Required work →
Could you write out exactly, and only, the lines from the one containing "Task: Switch active times to Days" through the last line of the data, leaving out all pictures?

===== Information shown

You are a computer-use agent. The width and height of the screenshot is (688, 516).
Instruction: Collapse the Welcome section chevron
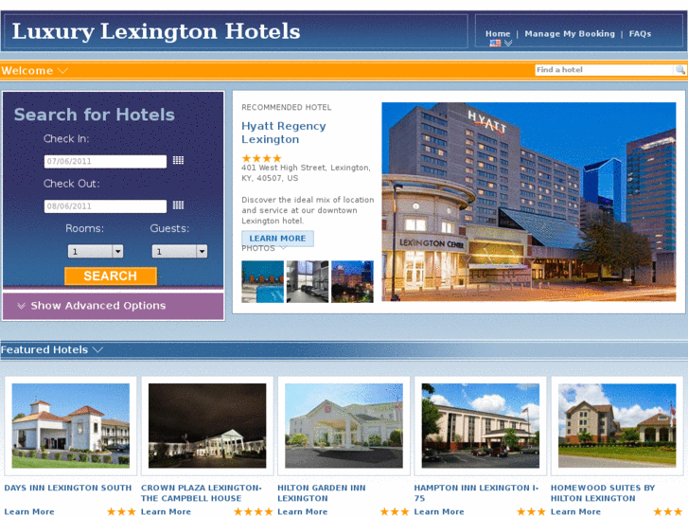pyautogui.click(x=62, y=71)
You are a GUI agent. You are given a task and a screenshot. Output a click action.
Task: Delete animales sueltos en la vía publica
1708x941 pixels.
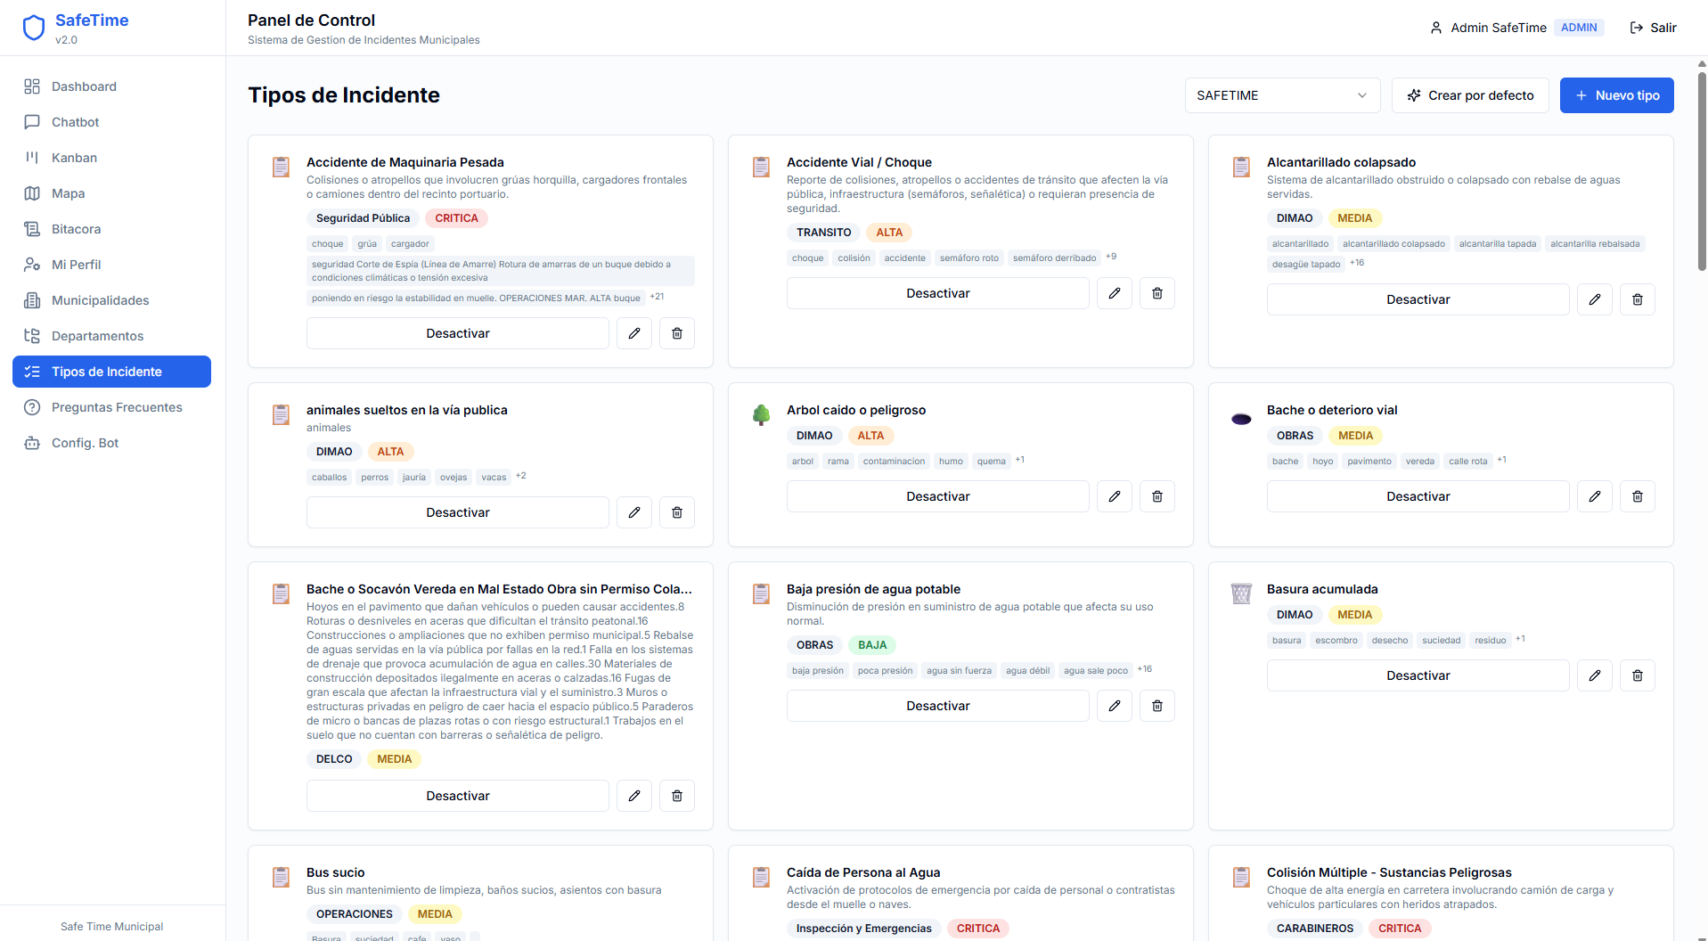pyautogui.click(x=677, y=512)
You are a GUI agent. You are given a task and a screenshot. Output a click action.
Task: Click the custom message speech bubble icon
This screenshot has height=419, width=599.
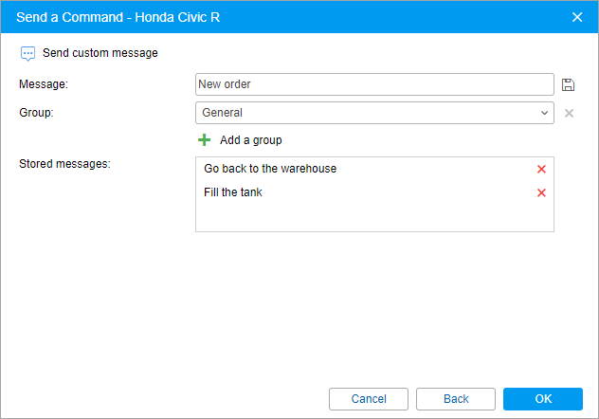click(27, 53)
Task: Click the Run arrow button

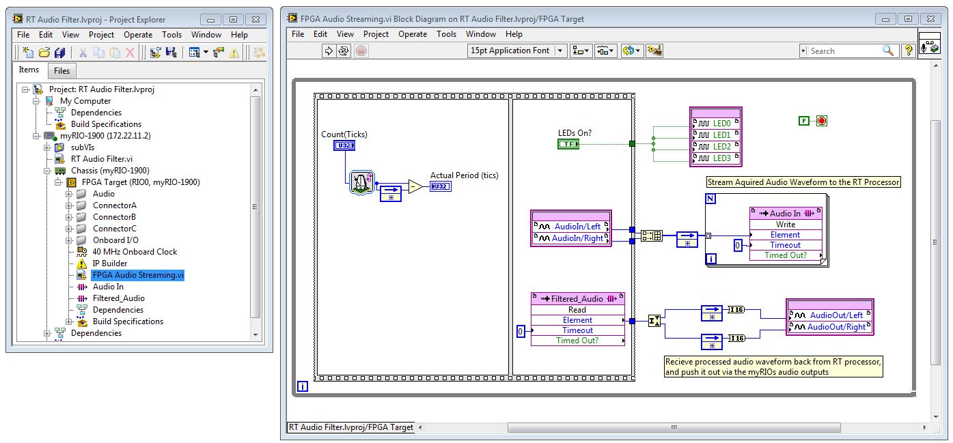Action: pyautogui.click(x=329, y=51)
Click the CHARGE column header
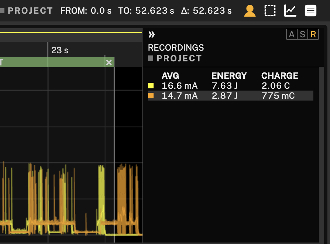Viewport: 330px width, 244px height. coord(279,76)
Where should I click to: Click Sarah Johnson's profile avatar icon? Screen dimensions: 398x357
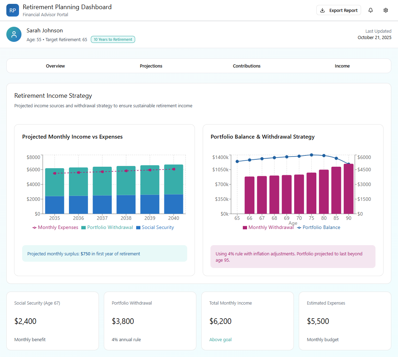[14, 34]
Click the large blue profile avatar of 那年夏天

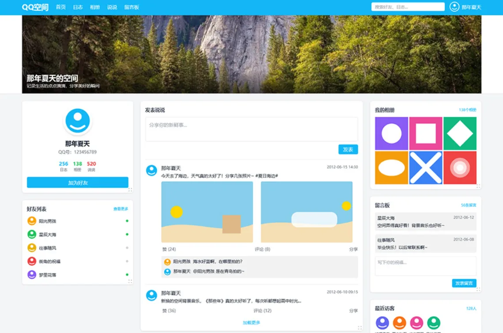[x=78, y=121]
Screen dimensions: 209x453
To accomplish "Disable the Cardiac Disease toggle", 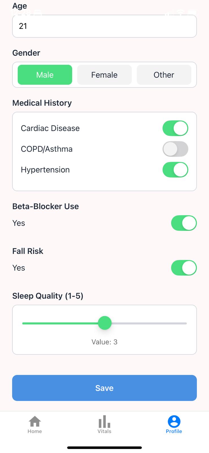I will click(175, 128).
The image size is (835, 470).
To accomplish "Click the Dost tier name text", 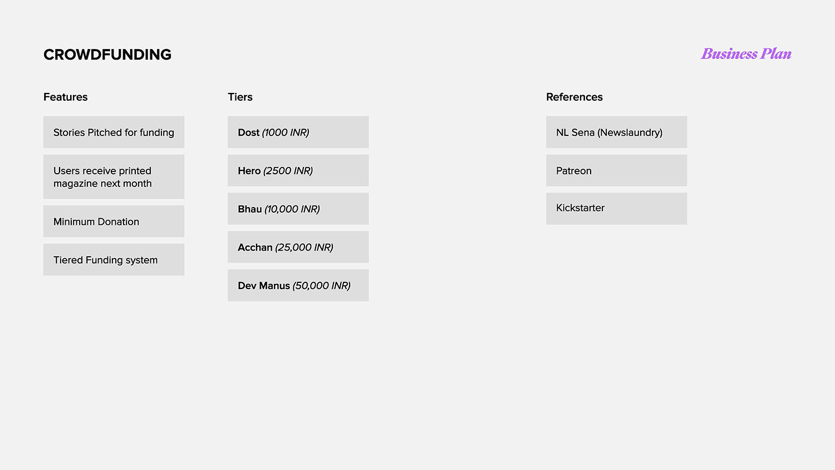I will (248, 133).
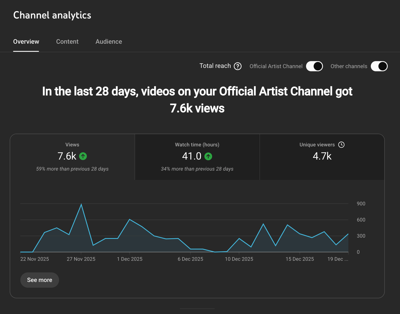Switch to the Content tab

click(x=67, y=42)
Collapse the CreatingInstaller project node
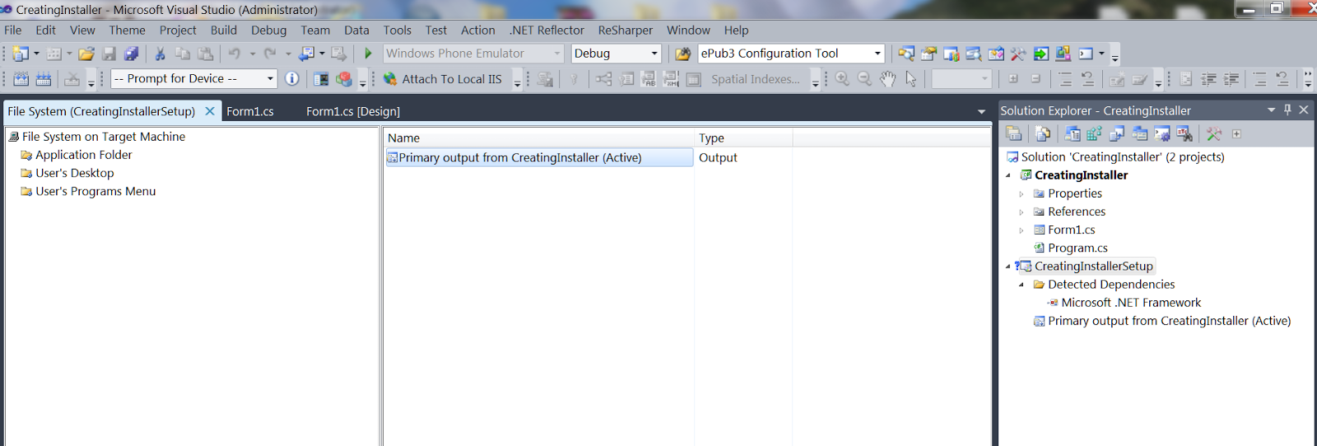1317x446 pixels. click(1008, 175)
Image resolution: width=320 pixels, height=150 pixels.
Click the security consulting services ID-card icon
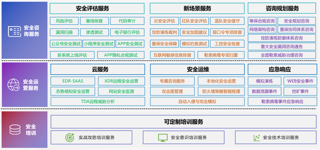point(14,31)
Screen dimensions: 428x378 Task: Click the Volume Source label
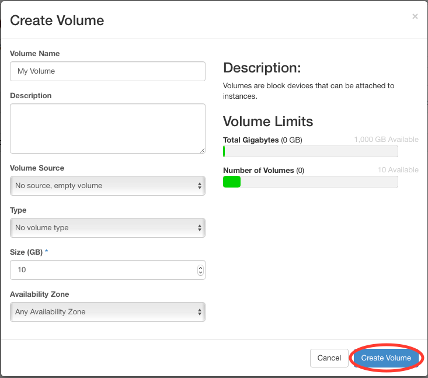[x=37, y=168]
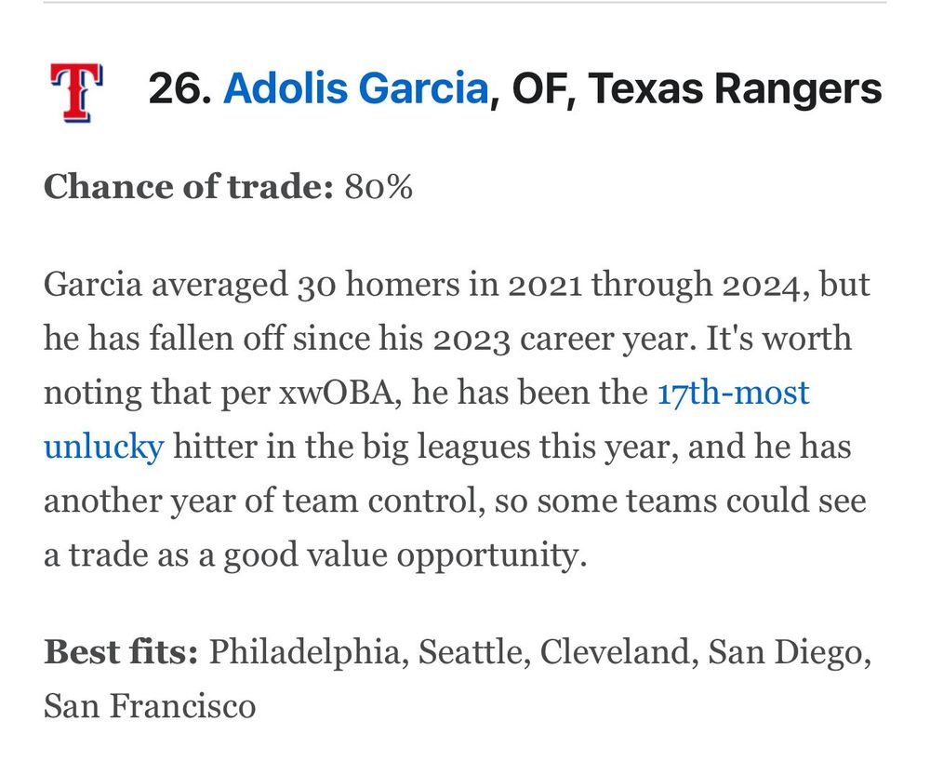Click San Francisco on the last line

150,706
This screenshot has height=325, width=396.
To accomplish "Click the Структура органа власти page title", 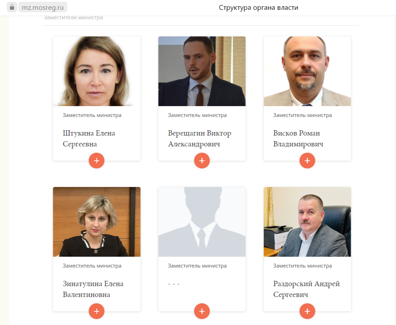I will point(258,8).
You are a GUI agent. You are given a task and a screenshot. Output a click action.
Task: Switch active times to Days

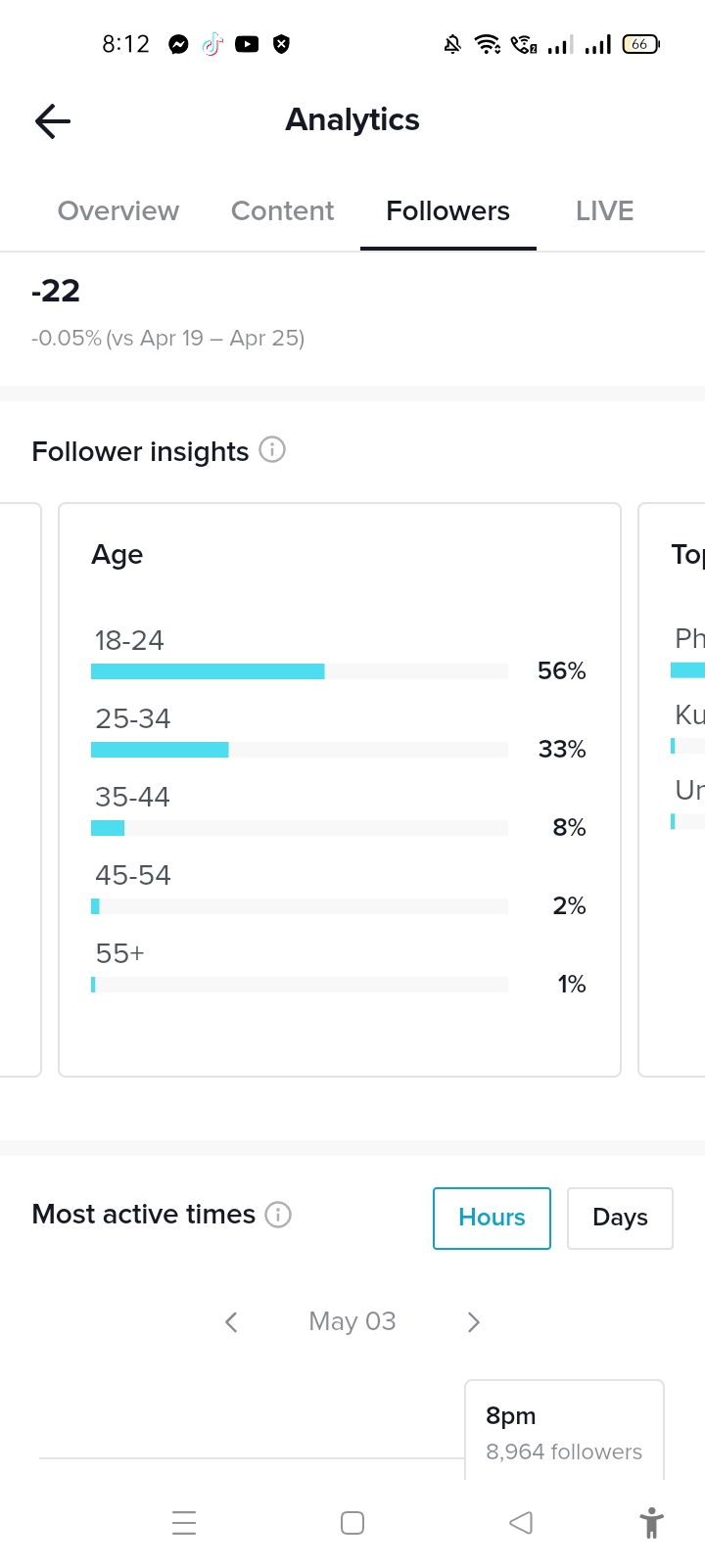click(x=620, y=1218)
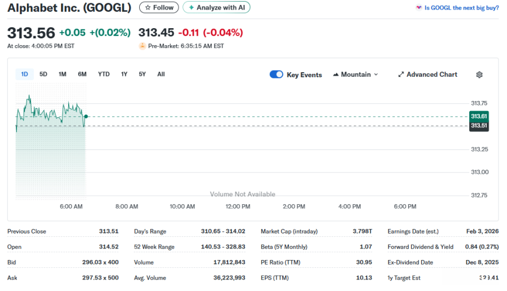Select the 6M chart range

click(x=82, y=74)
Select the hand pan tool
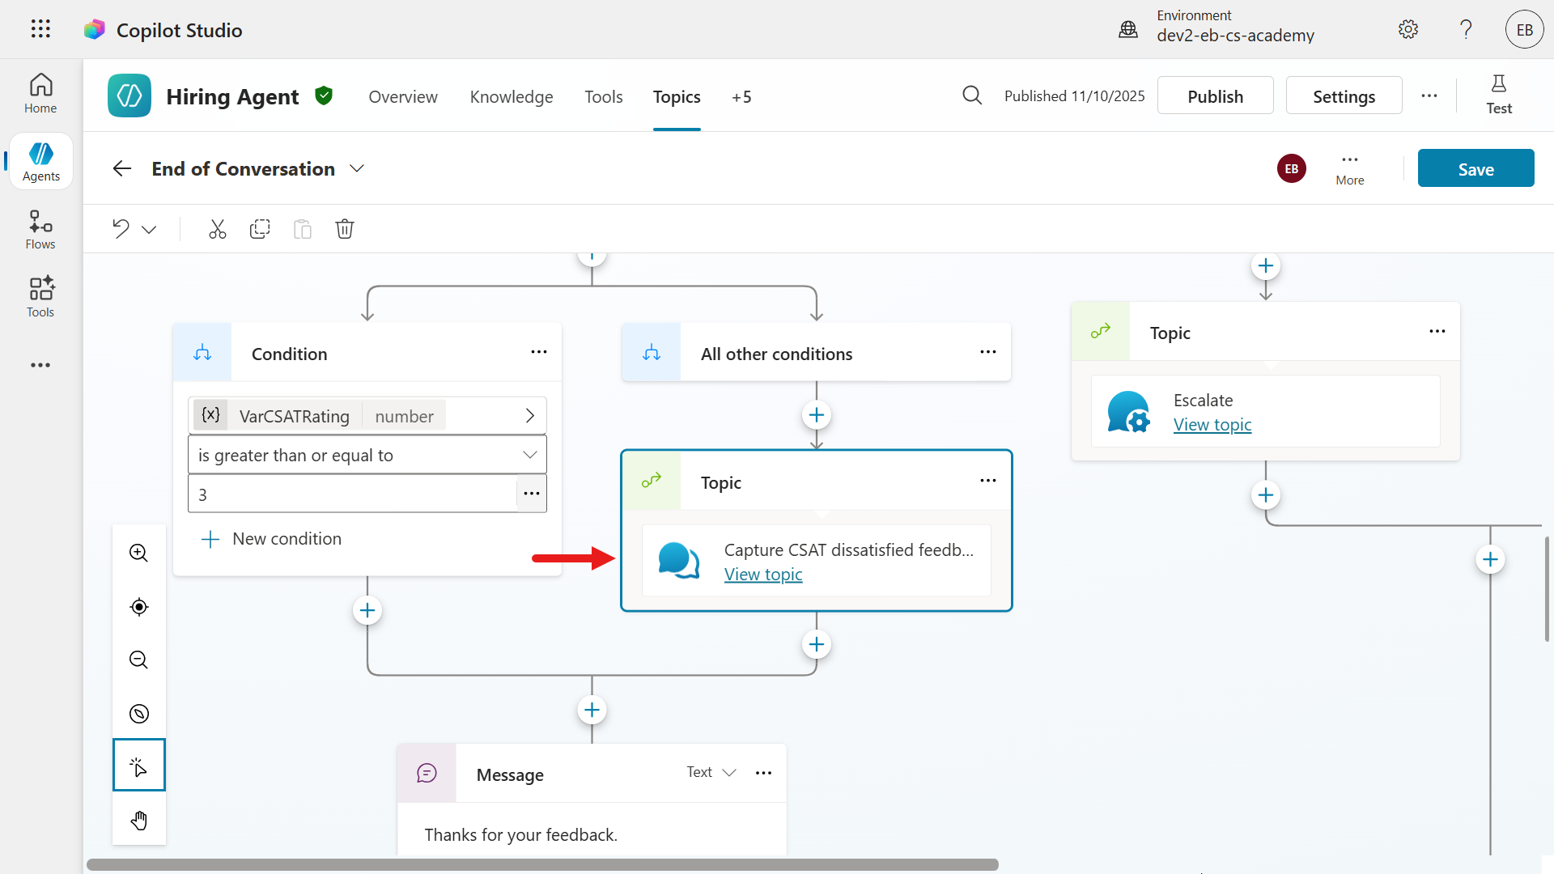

==========

Response to this task →
Task: Switch active times to Days

click(x=620, y=1218)
Select the 6M chart range

click(x=82, y=74)
Select the hand pan tool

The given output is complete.